I couldn’t imagine those delicate white hands with the weekly nail job enjoying ground-in topsoil.
“What do you do with your rings?”
“Oh, I wear gloves. Cotton ones, then rubber over that. I mean I love getting my gloves dirty.”
“How’s Chad?”
I had stepped on a nerve. Her cards retracted, pulled in closer to the vest.
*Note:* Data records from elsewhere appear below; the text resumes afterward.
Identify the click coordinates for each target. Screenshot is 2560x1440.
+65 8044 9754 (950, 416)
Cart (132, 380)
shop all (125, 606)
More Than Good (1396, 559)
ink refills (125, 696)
“Fine. Not sure how this will all shake down but for now it’s cool.”
Peanut didn’t want to sound committed to this relationship. She was always the free spirit, one foot holding the door open. Leave Yourself An Out. I thought of that minor-key country song “Melancholy Child” when Peanut went dark and moody, holding back, wary of others, protecting her little crab-shell. Fast change of subject. She was done.
“How’re you doing, Mommy?”
We had lived through hell together and she was checking.
“I’m…okay. Kinda spaced out, bumping into things. Very tired. But this will all pass and things will balance out again. But for now, I’m tired.”
“I think soon you will have things to look forward to.”
Her crayon drawings always had sunny skies and hopeful smiling animals, like dolphins and happy puppies.
“That’s a nice idea. I’ll hold onto that. And something good has happened. His name is Simon.”
“Oooooo, tell me everything. But later, when I get off work. Gotta go.” I could hear her grinding out her cigarette. “Love you, Mommy.”
“How was it?” Drake begged to know, his wheelchair parked at a Blue Canoe booth. Malcolm set down the drinks and joined Birgitta, Drake and me.
“Straight out of the Barbie Prom Game. We both got Ken the Dreamdate,” I said, sipping my Lemon Drop.